We wouldn’t blame you for thinking so though. Thanks to several articles today – based on a single source – with headlines claiming the famed Toronto landmark is under some kind of threat.
So let’s be abundantly clear here: the CN Tower is in absolutely NO danger whatsoever of being torn down. Not now, and not anytime in the near (say, at least 50-100 years) future.
The articles spreading around social media today are based on a single piece written by one of the designers involved in building the CN Tower 40 years ago. Patrick Quinn, a co-founder of the architectural firm that co-designed the CN Tower back in the 1960s, posits in an article for The Star that if – one fine fairytale day – the land beneath the tower ever became more valuable than the tower itself Canada’s most famous structure would maybe, possibly (but not really) be in danger of being torn down for a more profitable structure (see: condos).
This isn’t even a rumour, it’s a hypothetical scenario being sent out as near fact.
It’s like suggesting that in a not too far off dystopian future food could be more valuable than gold. Sure, it could be. But a lot of things have to happen before we arrive at that point.
The Eiffel Tower could also be torn down (and, indeed, was originally planned to be in 1909), but we shudder to think of being in the politician’s shoes who suggests the idea.

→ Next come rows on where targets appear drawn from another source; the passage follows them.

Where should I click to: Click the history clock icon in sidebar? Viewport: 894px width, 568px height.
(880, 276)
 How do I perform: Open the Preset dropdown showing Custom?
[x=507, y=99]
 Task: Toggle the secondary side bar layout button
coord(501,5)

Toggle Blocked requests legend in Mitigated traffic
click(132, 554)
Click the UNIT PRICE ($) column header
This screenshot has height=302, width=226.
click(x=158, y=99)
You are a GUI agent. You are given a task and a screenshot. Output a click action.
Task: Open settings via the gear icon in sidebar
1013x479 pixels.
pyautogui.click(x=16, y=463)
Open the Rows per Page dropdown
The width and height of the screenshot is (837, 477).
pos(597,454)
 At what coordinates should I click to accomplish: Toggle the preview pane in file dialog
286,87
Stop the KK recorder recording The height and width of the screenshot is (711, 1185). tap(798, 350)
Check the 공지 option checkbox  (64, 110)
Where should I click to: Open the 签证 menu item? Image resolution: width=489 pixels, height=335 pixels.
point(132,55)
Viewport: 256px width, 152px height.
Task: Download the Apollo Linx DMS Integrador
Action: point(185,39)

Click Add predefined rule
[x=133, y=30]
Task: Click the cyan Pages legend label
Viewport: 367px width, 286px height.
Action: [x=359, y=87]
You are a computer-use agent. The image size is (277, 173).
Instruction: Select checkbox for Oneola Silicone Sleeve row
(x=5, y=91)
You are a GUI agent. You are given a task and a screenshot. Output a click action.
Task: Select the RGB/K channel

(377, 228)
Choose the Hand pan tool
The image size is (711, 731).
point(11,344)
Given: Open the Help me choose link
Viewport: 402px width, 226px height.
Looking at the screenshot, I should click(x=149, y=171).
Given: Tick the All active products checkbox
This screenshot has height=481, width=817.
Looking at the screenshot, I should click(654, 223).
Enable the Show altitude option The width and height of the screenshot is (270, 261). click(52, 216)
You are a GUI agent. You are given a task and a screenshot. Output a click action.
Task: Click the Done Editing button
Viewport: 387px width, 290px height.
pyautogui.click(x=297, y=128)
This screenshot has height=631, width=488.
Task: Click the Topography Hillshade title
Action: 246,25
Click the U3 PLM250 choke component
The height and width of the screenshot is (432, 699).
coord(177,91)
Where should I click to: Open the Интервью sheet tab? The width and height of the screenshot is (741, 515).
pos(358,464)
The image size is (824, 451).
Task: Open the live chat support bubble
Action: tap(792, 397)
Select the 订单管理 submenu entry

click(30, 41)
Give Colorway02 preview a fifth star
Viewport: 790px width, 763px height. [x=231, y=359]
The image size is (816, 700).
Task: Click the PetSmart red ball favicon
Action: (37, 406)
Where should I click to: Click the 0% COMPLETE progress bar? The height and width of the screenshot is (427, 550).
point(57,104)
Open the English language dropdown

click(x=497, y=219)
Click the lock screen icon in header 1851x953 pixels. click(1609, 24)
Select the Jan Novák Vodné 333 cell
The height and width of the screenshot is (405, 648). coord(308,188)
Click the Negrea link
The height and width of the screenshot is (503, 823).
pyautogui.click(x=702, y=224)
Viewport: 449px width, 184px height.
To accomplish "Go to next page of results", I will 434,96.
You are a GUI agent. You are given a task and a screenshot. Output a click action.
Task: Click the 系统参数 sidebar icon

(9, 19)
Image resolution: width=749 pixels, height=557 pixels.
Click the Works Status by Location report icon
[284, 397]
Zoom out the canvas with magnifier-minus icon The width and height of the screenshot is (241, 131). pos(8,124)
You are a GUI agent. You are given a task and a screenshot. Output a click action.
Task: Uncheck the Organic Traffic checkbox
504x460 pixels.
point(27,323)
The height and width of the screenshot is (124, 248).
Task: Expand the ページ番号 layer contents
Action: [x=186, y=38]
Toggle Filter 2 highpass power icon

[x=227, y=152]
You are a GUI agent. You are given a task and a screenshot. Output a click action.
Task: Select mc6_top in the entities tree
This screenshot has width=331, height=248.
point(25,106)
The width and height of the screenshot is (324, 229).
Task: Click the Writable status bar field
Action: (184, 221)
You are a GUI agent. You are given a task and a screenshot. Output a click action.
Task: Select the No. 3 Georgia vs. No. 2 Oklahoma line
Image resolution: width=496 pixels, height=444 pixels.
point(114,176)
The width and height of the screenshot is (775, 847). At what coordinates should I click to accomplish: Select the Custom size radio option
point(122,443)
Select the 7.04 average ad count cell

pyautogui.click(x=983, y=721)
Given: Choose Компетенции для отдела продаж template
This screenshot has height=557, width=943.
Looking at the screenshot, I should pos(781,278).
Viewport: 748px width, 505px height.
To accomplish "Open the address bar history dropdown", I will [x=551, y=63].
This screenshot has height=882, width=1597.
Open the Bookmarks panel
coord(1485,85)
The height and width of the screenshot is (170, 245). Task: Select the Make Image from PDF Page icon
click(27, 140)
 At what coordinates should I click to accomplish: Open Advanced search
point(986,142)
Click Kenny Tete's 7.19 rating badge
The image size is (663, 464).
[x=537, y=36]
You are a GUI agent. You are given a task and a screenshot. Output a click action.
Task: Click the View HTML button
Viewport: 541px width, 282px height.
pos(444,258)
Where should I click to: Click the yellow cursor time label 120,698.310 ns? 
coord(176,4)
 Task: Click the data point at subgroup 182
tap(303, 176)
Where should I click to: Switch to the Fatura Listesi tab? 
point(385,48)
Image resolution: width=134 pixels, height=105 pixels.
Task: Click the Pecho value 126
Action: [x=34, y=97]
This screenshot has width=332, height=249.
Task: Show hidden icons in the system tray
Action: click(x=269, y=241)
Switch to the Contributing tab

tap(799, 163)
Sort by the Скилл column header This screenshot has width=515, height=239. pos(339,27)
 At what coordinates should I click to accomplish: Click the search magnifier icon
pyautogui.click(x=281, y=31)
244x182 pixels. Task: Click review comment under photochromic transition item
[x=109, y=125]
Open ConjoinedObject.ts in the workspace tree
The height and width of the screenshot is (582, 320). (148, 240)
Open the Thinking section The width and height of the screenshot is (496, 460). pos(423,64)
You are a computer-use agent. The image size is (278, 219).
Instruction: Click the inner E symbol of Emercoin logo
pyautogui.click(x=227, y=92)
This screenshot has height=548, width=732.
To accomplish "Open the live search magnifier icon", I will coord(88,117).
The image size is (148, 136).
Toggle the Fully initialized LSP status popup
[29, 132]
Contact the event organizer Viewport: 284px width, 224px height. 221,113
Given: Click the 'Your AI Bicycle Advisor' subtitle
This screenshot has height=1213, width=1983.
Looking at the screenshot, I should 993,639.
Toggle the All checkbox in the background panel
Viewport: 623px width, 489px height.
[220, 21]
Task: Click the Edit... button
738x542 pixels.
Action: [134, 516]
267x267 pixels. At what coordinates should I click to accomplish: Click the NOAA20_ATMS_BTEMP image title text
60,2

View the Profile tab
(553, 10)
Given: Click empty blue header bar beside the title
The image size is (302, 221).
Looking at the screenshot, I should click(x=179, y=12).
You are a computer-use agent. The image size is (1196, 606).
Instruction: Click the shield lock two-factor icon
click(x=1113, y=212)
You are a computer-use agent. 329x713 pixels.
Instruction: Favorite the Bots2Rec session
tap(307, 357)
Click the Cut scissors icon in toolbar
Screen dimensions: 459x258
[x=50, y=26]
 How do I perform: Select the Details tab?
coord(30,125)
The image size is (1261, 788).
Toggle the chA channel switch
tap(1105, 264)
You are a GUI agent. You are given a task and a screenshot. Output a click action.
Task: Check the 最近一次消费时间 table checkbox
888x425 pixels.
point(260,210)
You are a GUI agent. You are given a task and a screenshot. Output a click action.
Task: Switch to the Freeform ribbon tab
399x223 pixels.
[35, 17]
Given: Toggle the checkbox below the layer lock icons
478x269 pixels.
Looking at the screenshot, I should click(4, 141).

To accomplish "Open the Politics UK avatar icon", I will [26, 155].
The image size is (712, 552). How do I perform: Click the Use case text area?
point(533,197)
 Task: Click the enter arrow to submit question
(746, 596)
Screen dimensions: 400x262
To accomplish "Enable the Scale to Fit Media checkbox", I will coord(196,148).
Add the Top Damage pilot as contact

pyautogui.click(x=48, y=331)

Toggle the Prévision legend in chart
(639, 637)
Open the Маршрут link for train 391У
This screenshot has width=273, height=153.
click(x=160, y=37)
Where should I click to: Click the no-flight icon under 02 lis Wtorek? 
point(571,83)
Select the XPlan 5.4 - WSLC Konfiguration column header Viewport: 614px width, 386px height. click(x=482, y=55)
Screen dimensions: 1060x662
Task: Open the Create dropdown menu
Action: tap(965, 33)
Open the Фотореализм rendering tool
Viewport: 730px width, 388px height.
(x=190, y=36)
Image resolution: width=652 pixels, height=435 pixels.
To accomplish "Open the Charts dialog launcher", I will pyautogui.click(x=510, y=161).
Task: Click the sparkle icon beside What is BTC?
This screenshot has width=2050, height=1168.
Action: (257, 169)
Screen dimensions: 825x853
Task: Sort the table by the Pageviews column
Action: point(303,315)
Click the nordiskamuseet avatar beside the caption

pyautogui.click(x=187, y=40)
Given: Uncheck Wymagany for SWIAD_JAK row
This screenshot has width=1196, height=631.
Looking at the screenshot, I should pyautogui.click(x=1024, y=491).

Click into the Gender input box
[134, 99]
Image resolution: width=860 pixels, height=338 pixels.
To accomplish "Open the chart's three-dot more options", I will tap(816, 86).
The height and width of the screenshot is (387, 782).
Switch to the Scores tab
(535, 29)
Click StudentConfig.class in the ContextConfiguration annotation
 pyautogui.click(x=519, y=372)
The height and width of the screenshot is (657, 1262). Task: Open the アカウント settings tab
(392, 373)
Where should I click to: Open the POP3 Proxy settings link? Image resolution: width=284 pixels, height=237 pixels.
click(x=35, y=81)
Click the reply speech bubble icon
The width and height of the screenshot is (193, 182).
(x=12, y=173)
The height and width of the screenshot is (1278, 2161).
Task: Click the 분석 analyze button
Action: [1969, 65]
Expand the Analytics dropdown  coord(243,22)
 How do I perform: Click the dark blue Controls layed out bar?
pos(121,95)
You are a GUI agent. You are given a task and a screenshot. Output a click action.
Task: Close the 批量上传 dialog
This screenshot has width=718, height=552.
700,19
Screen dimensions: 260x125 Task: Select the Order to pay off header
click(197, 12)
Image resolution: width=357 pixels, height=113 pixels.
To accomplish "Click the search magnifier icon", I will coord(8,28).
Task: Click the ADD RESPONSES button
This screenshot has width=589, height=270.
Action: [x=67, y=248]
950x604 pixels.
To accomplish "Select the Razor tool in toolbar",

Before we even have to point out that the CN Tower is recognized around the world as a symbol of both Canada and Toronto, that it was named one of the 7 Civil Engineering Wonders of the World, and that safely and strategically bringing down the tallest structure in the Western Hemisphere as it rests in the middle of the 3rd largest city in North America would be an engineering feat perhaps even greater than its original build, we just have to look to the current numbers to know how ridiculous this suggestion is.
The Canada Lands Company CLC Limited (CLC) owns the CN Tower, and they’ve reported for the 2014-2015 fiscal year that the Tower received $72.2 million in revenue, which was up $6.6 million from the previous year. In fact, attendance (+4.2%), food and beverage (+12.1%), and the average year to date guest spending (+4.5%) are all increasing.
So to recap, a structure that is internationally recognized as a world wonder, banks tens of millions of dollars a year, and represents a city, province, and country could be torn down ’cause one guy suggested it was possible.
And you could be killed by a penny thrown from the top of the CN Tower.
In both cases, we’ll take our chances.